La proposition de la Commission sur le renouvellement des mesures commerciales autonomes (MCA) avec l’Ukraine, présentée le 31 janvier, visait à créer un frein d’urgence sur les importations d’œufs, de sucre et de volaille, le déclenchement étant basé sur les données d’après le déclenchement de la guerre, c’est-à-dire les volumes de 2022-23.
Les revendications des agriculteurs
La forte augmentation des importations de denrées alimentaires en provenance d’Ukraine dans l’UE a été un sujet controversé ces dernières années et l’un des principaux éléments à l’origine des manifestations d’agriculteurs dans les États membres d’Europe de l’Est au cours des derniers mois.
Cette question a ensuite été incluse dans les demandes des organisations agricoles de l’UE. Les groupes ont demandé au Parlement et aux États membres d’adopter des mesures de sauvegarde dans un plus grand nombre de secteurs et avec une période de référence basée sur les données commerciales d’avant-guerre.
« Les membres du Parlement ont finalement décidé de faire preuve de compréhension à l’égard des producteurs et fabricants européens concernés », ont déclaré dans une déclaration commune les organisations d’agriculteurs Copa et Cogeca, les transformateurs et négociants de volaille de l’UE, les fabricants de sucre, les producteurs de maïs, les cultivateurs de betteraves et le syndicat des grossistes en œufs, volaille et gibier.
« Nos organisations n’ont jamais remis en question la nécessité de soutenir l’Ukraine », ont-ils ajouté, soulignant que leurs amendements à la proposition de la Commission étaient « limités, mais indispensables ».
Les mesures commerciales autonomes pour la libéralisation des échanges avec l’Ukraine sont en vigueur depuis le 4 juin 2022 et ont déjà été renouvelées une fois.

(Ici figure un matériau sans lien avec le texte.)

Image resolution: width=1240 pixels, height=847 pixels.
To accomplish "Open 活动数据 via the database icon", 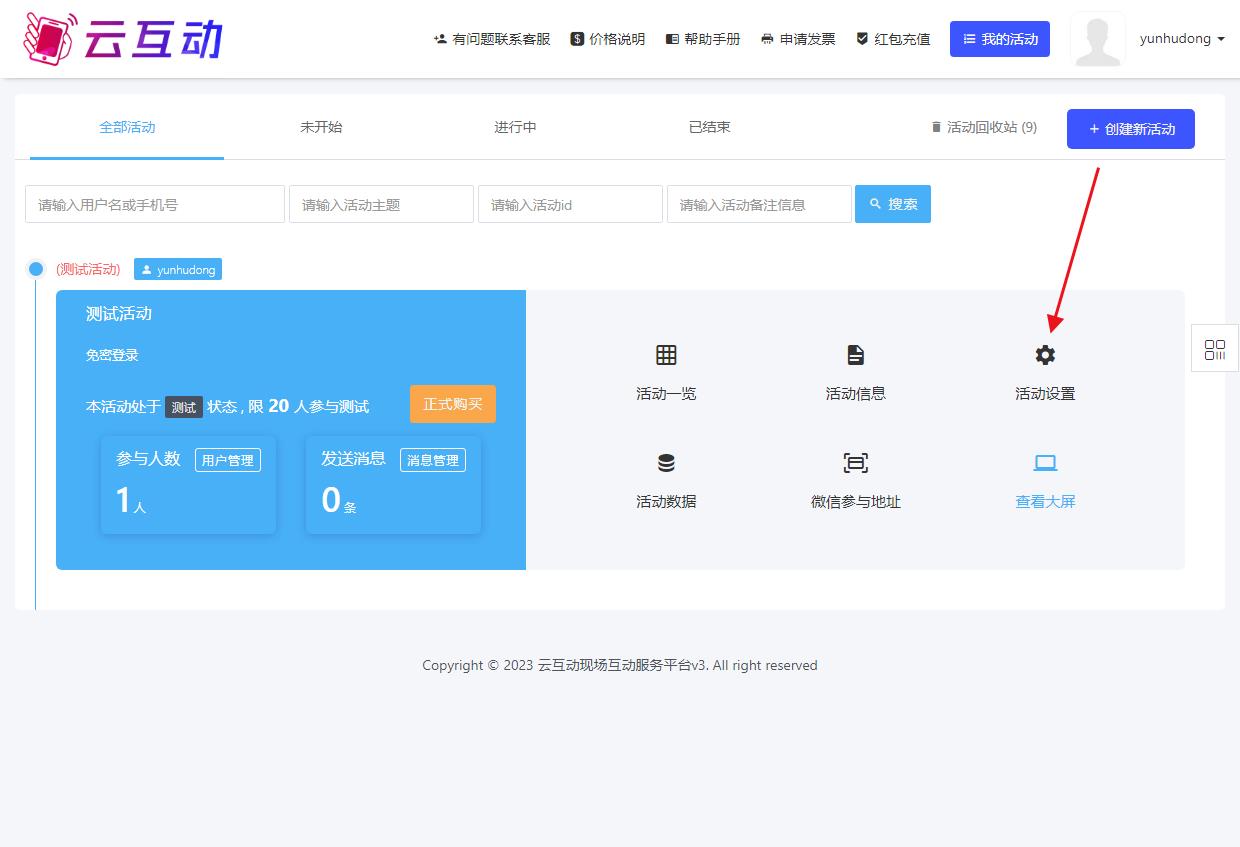I will [x=666, y=463].
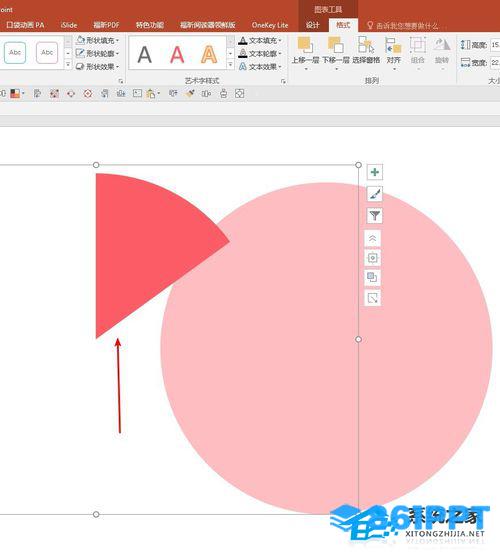Screen dimensions: 500x552
Task: Select the red letter A WordArt style
Action: (177, 54)
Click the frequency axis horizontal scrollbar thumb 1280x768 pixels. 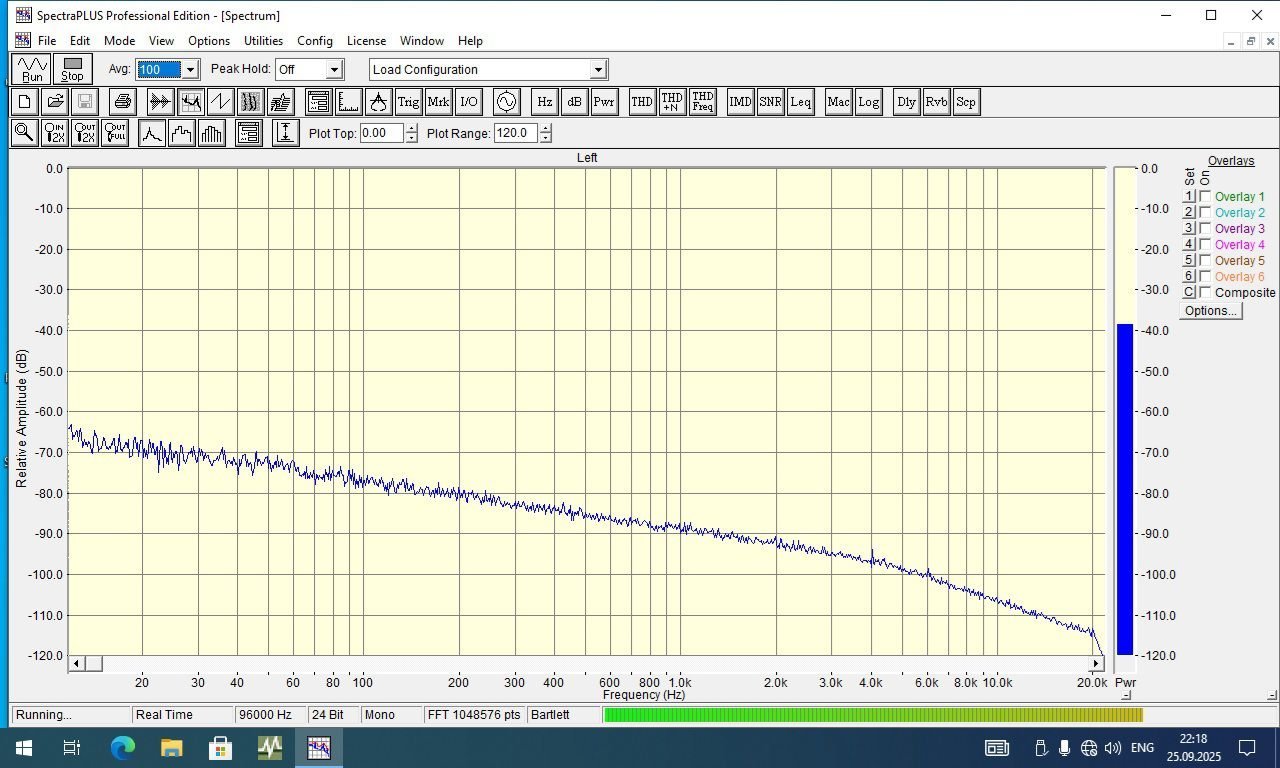(93, 663)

Elles font partie des mesures prises par l’UE pour aider l’Ukraine dans ses échanges commerciaux, tout comme les voies de solidarité qui améliorent les connexions transfrontalières.
En outre, le Parlement a approuvé, lors d’un vote séparé mercredi, à 459 voix pour, 65 contre et 57 abstentions, sa position sur le renouvellement de la suspension des droits restants sur les importations en provenance de Moldavie.